Still, with competition like Amazon around and bands like Radiohead going directly to their fans, I bet Apple will get the message. Apple isn’t as slow on the uptake as the RIAA.

Thursday, October 04, 2007

Spider-Man co-creator has own secret identity

A "Doctor Strange" panel with art by Steve Ditko.
It’s all in the hands.

Well, maybe not. But Steve Ditko’s hands are distinctive — both his own and the ones he draws.

The hands Ditko illustrates on the printed page are weird, contorted and as expressive as eyes in their ability to convey emotion and mood. The hands at the ends of Ditko’s arms, however, are no less distinguished.

They’re the hands that gave birth in 1962 to Marvel Comics superhero Spider-Man.

Even people who don’t read comic books have heard of Spider-Man’s other parent, Stan Lee. Lee makes sure of that. So, it’s odd that most people have never heard of Ditko. Odd, that is, until you know a little something about him.

Ditko’s reclusiveness makes J.D. Salinger seem like Paris Hilton. Only four photographs of Ditko are known to exist, and he doesn’t grant interviews. From his studio in New York City, the 79-year-old artist still toils away on comics few will ever see.

He has turned down any share of the profits generated by the three “Spider-Man” movies. His life is one of self-imposed obscurity.

That made things somewhat difficult for British TV presenter Jonathan Ross when he decided to make a documentary about Spider-Man’s co-creator. The one-hour program “In Search of Steve Ditko” aired on BBC Four last month and appeared on YouTube briefly before the BBC’s copyright police intervened.

Eventually, Ross and writer/Ditko fan Neil Gaiman, best known for his “Sandman” graphic novels, got in to see the intensely private artist, but Ditko declined to appear on camera. Instead, he spoke to the two for half an hour before sending them on their way with a stack of Ditko’s more recent works.

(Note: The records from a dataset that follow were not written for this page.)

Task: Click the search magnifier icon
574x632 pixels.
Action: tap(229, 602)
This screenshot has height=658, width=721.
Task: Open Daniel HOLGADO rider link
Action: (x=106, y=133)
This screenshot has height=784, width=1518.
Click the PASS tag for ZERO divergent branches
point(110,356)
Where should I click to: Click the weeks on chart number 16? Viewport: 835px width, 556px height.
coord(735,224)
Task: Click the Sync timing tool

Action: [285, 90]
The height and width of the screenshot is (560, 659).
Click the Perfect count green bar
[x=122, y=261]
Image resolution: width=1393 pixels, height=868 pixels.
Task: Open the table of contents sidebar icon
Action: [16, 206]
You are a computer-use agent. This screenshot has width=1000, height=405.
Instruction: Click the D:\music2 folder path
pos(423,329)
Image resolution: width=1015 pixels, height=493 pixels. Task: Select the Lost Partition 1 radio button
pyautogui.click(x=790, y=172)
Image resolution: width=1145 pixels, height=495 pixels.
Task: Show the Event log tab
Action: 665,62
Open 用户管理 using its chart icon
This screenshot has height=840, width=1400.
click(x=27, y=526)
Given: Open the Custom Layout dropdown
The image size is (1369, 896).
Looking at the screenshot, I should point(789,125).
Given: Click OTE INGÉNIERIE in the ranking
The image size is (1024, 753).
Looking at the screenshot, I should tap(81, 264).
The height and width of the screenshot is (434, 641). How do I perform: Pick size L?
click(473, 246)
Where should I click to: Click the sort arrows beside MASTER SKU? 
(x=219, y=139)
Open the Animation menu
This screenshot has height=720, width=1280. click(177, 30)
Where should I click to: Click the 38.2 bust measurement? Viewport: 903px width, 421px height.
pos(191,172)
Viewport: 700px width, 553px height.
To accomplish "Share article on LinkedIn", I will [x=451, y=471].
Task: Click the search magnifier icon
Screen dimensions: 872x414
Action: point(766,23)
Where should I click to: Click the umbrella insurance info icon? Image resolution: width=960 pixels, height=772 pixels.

Apart from designing Spider-Man and plotting many of the character’s early stories (Lee provided the cornball dialogue), Ditko created another Marvel superhero, Dr. Strange.

While never as popular as Spidey, Dr. Strange was a hit on college campuses and became, probably to Ditko’s horror, something of a drug-culture icon.

Dr. Strange, a master of the mystic arts, regularly visited otherworldly landscapes, and for some readers, that was the ultimate trip. An allusion to Dr. Strange appears in Tom Wolfe’s 1968 counterculture book, “The Electric Kool-Aid Acid Test.”

For his part, Ditko in the 1960s was attracted to the novels of Ayn Rand, and soon he adopted her radically individualist philosophy of rational self-interest, Objectivism.

To this day, no one is sure why Ditko left Marvel. The prevailing theory is that the last straw was a dispute with Lee over the identity of Spider-Man’s nemesis, the Green Goblin. Lee wanted the Goblin to be an established character, but Ditko wanted the Goblin to be a nobody — symbolizing the Objectivist view of evil.

Oddly, Spider-Man is, in a way, an anti-Objectivist. He always makes sacrifices for the good of others. But perhaps Ditko intended a lesson of sorts in that. What does Spider-Man get for his selfless ways? A life of misery, mostly. His alter ego, Peter Parker, is always broke. He never has money to help his poor Aunt May whenever she gets sick or faces losing her home — both of which happen a lot.

No issue of “The Amazing Spider-Man” during the Lee/Ditko era ended without Peter wallowing in self-pity.

After Marvel, Ditko worked for poverty-row publisher Charlton Comics. The pay wasn’t great, but he had more creative freedom, working on characters like Captain Atom, the Blue Beetle, and, most importantly, The Question.

A brief stint at DC Comics followed, and along the way, Ditko turned out explicitly philosophical comics for smaller publishers. One character to emerge from that, Mr. A, served as Ditko’s mouthpiece: There is black, and there is white, and there is nothing in between.

For Ditko, the principle of the thing is the principle of the thing. So, whatever his reasons, he remains in the shadows, letting his work speak for itself.